Jochen Keßler-Rosa folgt Heinrich Götz

Wechsel an der Spitze des Diakonischen Rats.

Nürnberg, 7.12.2018 Pfarrer Jochen Keßler-Rosa ist der neue Vorsitzende des Diakonischen Rates. Er tritt damit die Nachfolge von Heinrich Götz an. Der Rektor der Augsburger Diakonissenanstalt stand dem Aufsichtsorgan der bayerischen Diakonie seit 2008 vor. Zur stellvertretenden Vorsitzenden des Rates wurde Indra Baier-Müller gewählt, Geschäftsführerin der Diakonie Kempten.

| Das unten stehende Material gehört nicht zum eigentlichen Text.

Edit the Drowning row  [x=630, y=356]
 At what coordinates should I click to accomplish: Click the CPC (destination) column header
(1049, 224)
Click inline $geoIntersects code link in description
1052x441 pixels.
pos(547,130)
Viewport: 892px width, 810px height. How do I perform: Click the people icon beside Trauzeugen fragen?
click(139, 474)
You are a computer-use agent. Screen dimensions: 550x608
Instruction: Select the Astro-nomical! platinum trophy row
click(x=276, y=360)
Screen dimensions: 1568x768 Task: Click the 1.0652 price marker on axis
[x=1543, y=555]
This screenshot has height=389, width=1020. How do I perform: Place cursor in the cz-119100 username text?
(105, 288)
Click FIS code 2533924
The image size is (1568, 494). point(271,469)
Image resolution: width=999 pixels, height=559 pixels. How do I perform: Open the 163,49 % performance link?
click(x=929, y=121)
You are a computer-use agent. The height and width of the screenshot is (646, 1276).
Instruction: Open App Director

Der 1956 geborene Keßler-Rosa ist seit 1992 Geschäftsführer der Diakonie in Schweinfurt und dort seit 2004 geschäftsführender Vorstand. In den Diakonischen Rat wurde er 2006 gewählt. Er selbst sagt über sich: „Ich bin begeistert von den Möglichkeiten in der Diakonie, und gleichzeitig bin ich betroffen über die vielen Notwendigkeiten unseres Dienstes. So viele Menschen brauchen Hilfe in unserem eigentlich wohlhabenden und sozial gut organisierten Land.“ Der Präsident der Diakonie Bayern, Michael Bammessel sagte nach der Wahl: „Als Vorstand freuen wir uns auf die Zusammenarbeit mit Herrn Keßler-Rosa. Er kennt den Landesverband sehr gut und hat langjährige Erfahrung mit den vielfältigen Herausforderungen der diakonischen Arbeit.“

Dem bisherigen Vorsitzenden, Rektor Heinrich Götz, dankte Bammessel für die Zusammenarbeit mit dem Vorstand in der letzten Sitzungsperiode und für sein großes Engagement: „Heinrich Götz hat in den Jahren seiner Amtszeit leidenschaftlich und mit Erfolg für ein engeres Miteinander von verfasster Kirche und Diakonie geworben.“

Der Diakonische Rat beruft laut Satzung unter anderem den oder die Präsidentin sowie den weiteren Vorstand der Diakonie Bayern und entscheidet über die Aufnahme neuer Mitglieder in den Landesverband. Das neunzehnköpfige Gremium setzt sich zusammen aus Vertretern und Vertreterinnen diakonischer Träger und Gemeinschaften, der Landeskirche, 12 gewählten Vertretern und Vertreterinnen der Mitglieder der Diakonie in Bayern sowie zwei berufenen Mitgliedern.